Dijkstra 1999 (SI + no B).

Methods Country: Netherlands 
 Site: 20 of 62 health districts were approached, 15 agreed to participate, and health educators invited school boards to participate; 52 schools participated (51 classes to intervention 1(SI), 64 classes to intervention 2 (DM), 67 classes to control). 
 Focus: Tobacco 
 Design: Cluster RCT (Group 3: point prevalence).
Participants Baseline: Intervention 1 group N = 1221; Intervention 2 group N = 1381; Control group N = 1458.
Age: Grade 8 and 9
Gender: "Boys and girls were almost equally represented"
Ethnicity: No data
Baseline smoking data: Smokers (combined the occasional, weekly and daily smokers = smokers): Decision‐making Group 13.5%; Decision‐making + Social Influences Group 7.5%; Control 8.0%.

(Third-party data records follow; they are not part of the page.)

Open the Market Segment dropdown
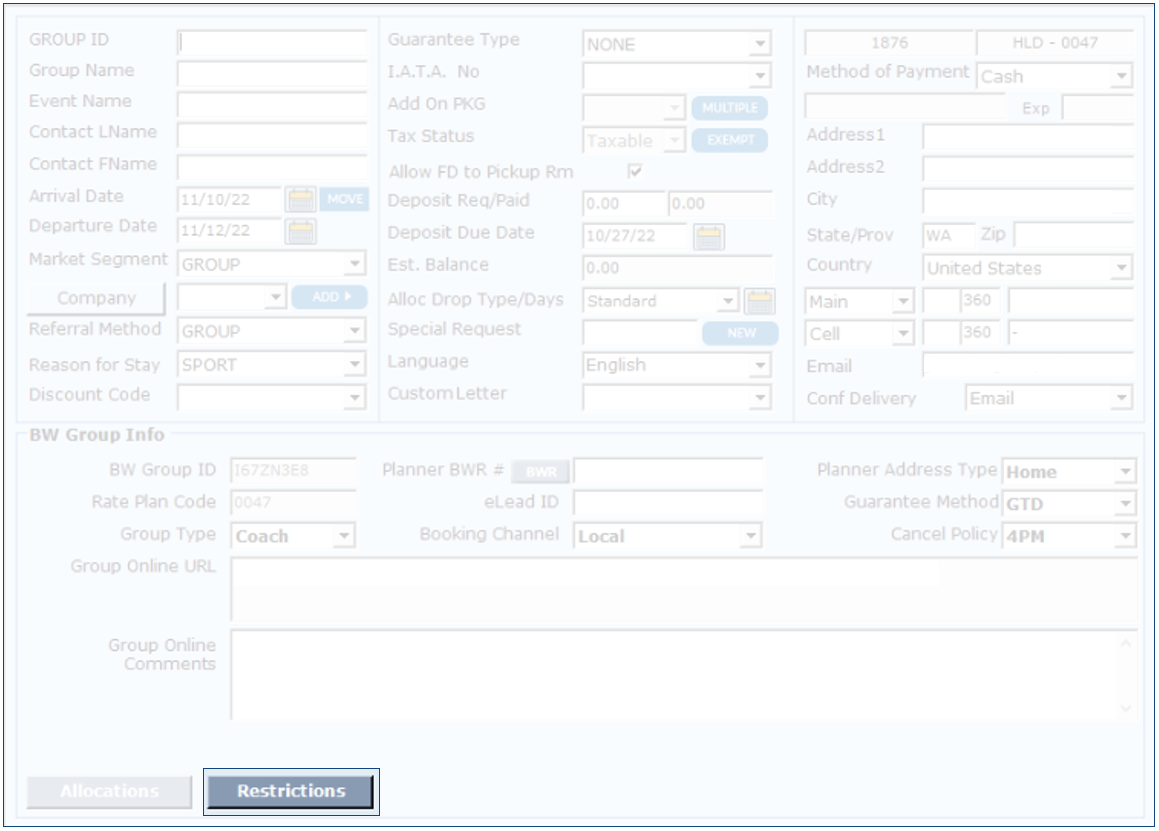Viewport: 1159px width, 831px height. [355, 266]
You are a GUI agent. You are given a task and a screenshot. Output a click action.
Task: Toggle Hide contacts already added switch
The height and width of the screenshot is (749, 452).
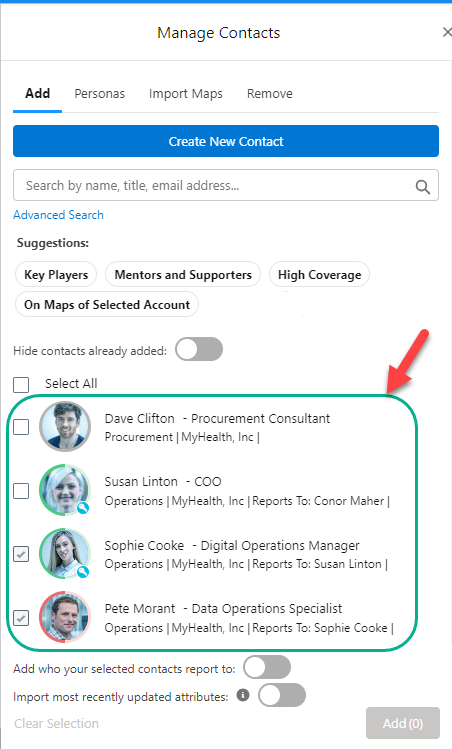199,350

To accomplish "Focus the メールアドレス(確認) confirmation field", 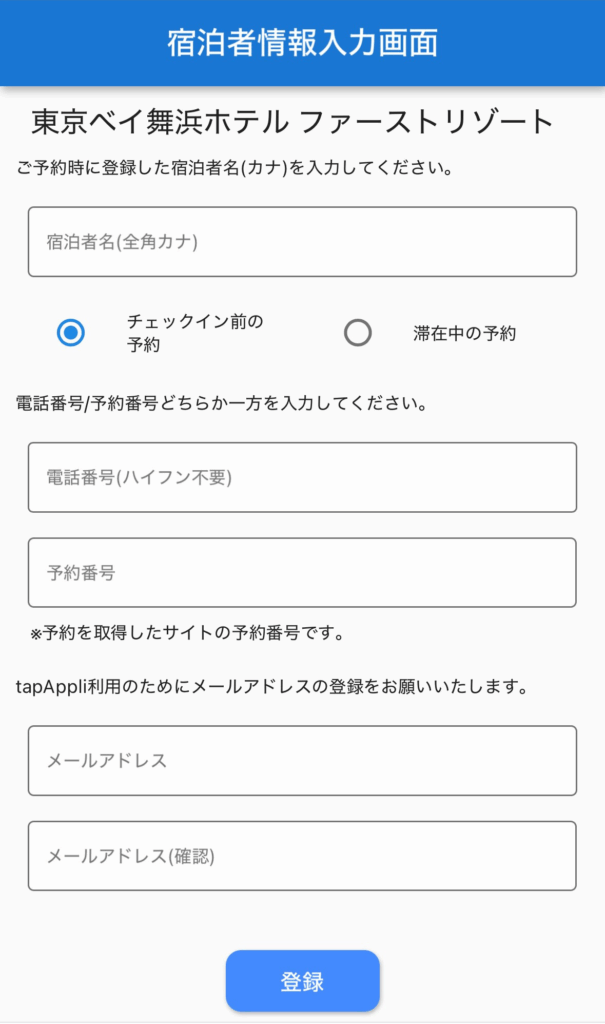I will pos(302,856).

Interventions Category: Social influences vs control
Programme deliverer: Teachers and peers.
Intervention:
  1. Social Influences (SI): 5 lessons: 1) Why people do or do not smoke and quit , and differences between direct and indirect pressures to smoke; 2) Short‐term effects of smoking, dangers of experimentation, passive smoking, addiction, quitting brochure on quitting; 3) Resisting peer pressure, acquiring skills to resist peer pressure; 4) How to react when bothered by smoke, indirect pressure to smoke from adults and advertisements, government measures against smoking; 5) Alternatives to smoking, making the decision to smoke or not, commitment to nonsmoking. Peer discussions and written summaries by teachers after each lesson. Half the classes received 3 boosters: magazines similar in content to the lessons.

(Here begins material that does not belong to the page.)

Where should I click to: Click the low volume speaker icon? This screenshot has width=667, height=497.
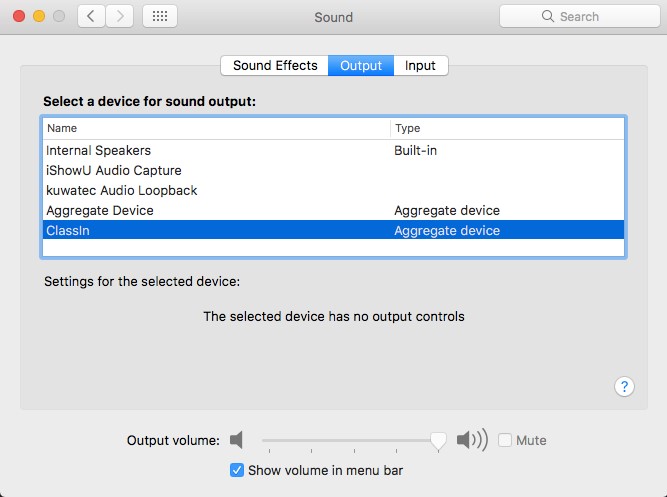(237, 440)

  2. Same as intervention 1 with Decison‐making (DM): Appraising challenge, surveying alternatives, weighting alternatives, deliberating about commitment, adhering despite negative feedback. "In the present smoking prevention program, students were asked to pass through the following process: 1) what is the situation in which you have to make a decision? 2) what are the possible decisions? 3) what are the pros and cons of the possible decisions? 4) make a decision based on the pros and cons, (5) implement the decision".


Control: No statement.
Outcomes Self report as (1) never, not even 1 puff, (2) initial smoker, tried up to 5 times, (3) initial smoker, tried up to 5 times, not a smoker now, (4) occasional smoker, not every week, (5) weekly smoker, at least 1 a week, (6) daily smoker, at least 1 a day (combined as occasional, weekly and daily smokers = smokers; never and initial smokers = nonsmokers).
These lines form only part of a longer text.